In Part I and Part II of this series, I talked about how the elite use debt as a tool of enslavement. In Part III, I went over how the elite use the colossal media corporations they own to control what we think. Today, I want to talk about their influence in the realm of politics.
In Washington D.C., it is well understood that the game of politics is all about the money. If I win my election, and online polling suggests that there is a ton of enthusiasm for my campaign, I will be expected to spend most of my time on the phone raising money. As a freshman member of Congress, at orientation it will be explained to me that I am supposed to spend approximately four hours a day doing fundraising, and that is why the House and Senate floors are so empty most of the time.
By law, members of Congress cannot make fundraising calls from their offices, and so both parties have huge call centers just across from the Capitol. Especially around lunch and dinner times (because those are some of the best times to reach people), those call centers are packed as members of the House and Senate run through lists of potential donors.
And it isn’t just about raising money for their own campaigns. As a freshman member of Congress I would be expected to raise at least $200,000 for the NRCC (the National Republican Congressional Committee). If I don’t pay my dues, I would get into big trouble with party leadership.
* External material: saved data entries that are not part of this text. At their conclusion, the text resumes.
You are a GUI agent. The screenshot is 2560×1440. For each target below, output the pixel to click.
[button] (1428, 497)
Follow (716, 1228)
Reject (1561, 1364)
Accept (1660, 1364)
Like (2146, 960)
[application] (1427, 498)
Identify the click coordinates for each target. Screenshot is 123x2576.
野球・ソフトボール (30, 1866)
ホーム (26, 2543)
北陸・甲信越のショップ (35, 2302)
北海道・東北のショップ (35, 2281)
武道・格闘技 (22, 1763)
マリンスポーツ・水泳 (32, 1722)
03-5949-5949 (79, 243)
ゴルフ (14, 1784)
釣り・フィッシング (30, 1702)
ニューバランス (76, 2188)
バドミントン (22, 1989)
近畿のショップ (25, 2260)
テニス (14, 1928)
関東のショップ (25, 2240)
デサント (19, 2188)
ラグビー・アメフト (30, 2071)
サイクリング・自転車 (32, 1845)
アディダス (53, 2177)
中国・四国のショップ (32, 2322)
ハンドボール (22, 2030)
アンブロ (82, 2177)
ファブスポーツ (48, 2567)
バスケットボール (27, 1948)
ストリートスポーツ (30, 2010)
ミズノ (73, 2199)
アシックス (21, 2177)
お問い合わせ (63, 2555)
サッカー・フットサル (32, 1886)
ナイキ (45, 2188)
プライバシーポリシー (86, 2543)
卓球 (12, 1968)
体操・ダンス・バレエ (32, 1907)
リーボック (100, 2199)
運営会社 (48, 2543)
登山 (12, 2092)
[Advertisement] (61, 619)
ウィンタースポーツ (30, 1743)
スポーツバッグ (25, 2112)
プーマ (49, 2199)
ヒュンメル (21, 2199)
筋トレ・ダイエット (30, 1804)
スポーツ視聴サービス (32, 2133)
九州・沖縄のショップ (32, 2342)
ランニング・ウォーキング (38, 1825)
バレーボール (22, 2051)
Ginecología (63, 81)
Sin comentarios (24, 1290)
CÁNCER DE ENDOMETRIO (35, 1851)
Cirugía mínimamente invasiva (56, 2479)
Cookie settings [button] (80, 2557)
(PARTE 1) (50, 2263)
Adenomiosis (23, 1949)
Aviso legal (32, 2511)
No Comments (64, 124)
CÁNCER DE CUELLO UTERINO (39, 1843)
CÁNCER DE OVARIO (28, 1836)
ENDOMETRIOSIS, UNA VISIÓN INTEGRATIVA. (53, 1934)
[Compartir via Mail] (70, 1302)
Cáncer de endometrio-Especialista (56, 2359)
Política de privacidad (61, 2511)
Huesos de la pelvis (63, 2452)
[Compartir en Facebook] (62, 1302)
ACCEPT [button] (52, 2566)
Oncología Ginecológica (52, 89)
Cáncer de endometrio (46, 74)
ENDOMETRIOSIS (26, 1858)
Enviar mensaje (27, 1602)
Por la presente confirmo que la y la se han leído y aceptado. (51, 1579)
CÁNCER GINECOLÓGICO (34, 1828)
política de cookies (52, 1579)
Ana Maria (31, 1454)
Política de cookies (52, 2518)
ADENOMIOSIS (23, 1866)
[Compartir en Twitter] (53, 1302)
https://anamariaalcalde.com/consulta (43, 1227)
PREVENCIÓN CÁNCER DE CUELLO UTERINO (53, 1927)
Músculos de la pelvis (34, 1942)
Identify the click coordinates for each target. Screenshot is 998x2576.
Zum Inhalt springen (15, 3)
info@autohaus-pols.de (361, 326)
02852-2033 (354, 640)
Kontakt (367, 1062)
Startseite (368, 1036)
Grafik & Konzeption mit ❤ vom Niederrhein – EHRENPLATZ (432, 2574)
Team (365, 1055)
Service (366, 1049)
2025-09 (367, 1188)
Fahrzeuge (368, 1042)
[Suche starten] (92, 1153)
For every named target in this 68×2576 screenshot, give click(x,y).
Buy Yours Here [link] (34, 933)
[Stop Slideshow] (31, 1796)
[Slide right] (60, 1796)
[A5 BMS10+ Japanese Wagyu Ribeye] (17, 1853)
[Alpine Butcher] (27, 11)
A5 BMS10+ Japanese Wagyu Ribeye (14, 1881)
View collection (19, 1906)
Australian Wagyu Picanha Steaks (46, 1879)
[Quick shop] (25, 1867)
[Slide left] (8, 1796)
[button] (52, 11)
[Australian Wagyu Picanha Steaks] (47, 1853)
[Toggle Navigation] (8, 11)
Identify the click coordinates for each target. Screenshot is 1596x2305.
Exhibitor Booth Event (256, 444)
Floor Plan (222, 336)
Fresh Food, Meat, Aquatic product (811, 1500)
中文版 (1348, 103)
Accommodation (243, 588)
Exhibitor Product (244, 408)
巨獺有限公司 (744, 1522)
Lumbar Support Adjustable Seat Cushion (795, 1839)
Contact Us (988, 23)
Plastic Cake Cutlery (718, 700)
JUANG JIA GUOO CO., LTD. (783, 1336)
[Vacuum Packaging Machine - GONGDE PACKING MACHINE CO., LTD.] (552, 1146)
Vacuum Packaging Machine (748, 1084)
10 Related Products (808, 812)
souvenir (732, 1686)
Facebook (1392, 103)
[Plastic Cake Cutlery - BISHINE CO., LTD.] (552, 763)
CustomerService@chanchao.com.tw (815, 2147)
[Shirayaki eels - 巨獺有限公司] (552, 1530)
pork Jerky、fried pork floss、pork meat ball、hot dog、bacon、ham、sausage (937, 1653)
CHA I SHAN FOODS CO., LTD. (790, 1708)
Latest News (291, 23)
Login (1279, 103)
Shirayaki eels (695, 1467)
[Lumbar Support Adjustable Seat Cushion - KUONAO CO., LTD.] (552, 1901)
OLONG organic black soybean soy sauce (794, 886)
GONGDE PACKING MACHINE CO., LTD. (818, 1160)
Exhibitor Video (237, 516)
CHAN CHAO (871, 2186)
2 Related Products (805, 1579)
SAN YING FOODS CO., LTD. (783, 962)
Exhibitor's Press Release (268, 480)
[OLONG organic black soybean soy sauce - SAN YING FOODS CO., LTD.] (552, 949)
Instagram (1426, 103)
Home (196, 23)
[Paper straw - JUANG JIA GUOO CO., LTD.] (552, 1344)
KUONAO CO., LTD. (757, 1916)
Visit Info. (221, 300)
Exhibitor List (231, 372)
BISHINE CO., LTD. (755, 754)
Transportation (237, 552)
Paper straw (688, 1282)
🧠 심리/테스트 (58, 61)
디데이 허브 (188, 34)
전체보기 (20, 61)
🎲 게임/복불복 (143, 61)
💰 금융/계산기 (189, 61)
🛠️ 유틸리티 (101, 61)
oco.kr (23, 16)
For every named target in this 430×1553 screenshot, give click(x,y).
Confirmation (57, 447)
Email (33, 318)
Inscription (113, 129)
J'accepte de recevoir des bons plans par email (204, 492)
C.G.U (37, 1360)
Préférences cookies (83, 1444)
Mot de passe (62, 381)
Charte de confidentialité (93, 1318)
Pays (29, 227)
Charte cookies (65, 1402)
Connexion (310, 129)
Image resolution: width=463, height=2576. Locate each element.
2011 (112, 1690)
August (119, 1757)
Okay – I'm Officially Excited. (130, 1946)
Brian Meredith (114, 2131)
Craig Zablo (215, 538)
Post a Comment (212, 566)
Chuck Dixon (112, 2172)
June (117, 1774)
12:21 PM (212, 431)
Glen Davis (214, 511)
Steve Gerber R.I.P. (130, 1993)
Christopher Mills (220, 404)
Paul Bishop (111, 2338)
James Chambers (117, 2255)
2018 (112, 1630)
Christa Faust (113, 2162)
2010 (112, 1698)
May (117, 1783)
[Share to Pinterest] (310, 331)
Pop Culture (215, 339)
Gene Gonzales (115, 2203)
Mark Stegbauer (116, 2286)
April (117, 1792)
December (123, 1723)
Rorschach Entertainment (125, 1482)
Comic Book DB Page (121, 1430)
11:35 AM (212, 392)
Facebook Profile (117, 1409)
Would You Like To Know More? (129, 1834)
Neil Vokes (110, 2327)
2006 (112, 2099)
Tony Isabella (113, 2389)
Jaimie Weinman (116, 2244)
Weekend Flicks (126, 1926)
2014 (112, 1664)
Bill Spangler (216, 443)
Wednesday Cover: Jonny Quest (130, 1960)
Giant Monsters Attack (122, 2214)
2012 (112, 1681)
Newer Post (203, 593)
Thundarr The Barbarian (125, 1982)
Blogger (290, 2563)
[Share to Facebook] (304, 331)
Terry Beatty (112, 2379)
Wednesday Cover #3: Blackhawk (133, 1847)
But you know what? I have already pledged that I am not going to participate in this very corrupt system. If I am sent to Congress, I am going to spend my time doing the job that the people of Idaho sent me there to do.
So will Paul Ryan and the others in leadership get very upset with me for not “paying my dues”?
But it is time for some of us to take a stand and do what is right. Congress has become a cesspool of filth and corruption, and it is time to flush the toilet.
Because if we don’t fight this corrupt system, the influence of money in politics will just get worse and worse. Today, the elite pour millions upon millions of dollars even into small campaigns, and in 2016 it took an average of more than 10 million dollars to win a U.S. Senate seat…
While the White House may not have gone to the biggest spender, an awful lot of House and Senate seats did — as usual. And it was pricier than ever to win them.This election cycle, an average winning Senate candidate had spent $10.4 million through Oct. 19 (reflecting the latest reports filed with the Federal Election Commission). That’s a $1.8 million increase over the same period in the 2014 cycle. By the end of last cycle, the number rose to $10.6 million, and a similar uptick is expected this time once post-election and year-end reports are filed.
Once you win, the pressure to raise money for your next campaign never ends.
The elite know this, and they use this pressure to influence votes. Prior to a big vote, lobbyists will make it abundantly clear how they want certain members of Congress to vote, and if they vote the “right way” those members of Congress will be rewarded.
Just across from the U.S. Capitol there are clubs where fancy receptions are regularly held. If you vote the “right way” on a particular bill, you may be invited to one of these receptions, and there will be big, fat donation checks waiting there for you.
Of course most members of Congress have learned how to play the game, and this is why it is nearly impossible to defeat incumbents. Over the past six decades, the re-election rate for members of the House of Representatives has consistently been well over 80 percent, and according to the UVA Center for Politics incumbents actually did far better than that in 2016…
This election cycle, 393 of 435 House representatives, 29 of 34 senators, and five of 12 governors sought reelection (several of the governors were prohibited from seeking another term). Of those, 380 of 393 House members (97%), 27 of 29 senators (93%), and four of five governors (80%) won another term. These members of Congress and governors not only won renomination, but also won in November.
Since World War II, the overall success rate for Senate incumbents has been 84 percent, and the overall success rate for House incumbents has been 94 percent.
Incumbents are almost always armed with huge war chests and most of them have tremendous name recognition, and so toppling them is not easy.
Fortunately, there is no incumbent in my race because Raul Labrador is running for governor. So the race is completely wide open, and right now my campaign has the most enthusiasm by far. If you would like to help me flush the toilet in Washington, I would encourage you to visit MichaelSnyderForCongress.com.
If we don’t fight back, we will never break the stranglehold that the elite have on our political system.
Every generation of Americans has had to stand up and fight for liberty and freedom, and now it is our turn. This particular battle will not be fought with guns and bullets, but rather with ideas, values and principles.
We are part of a movement that is sweeping the nation. Good men and women are rising up to run in federal, state and local races all across the country, and it is absolutely imperative that we all get behind them and support them.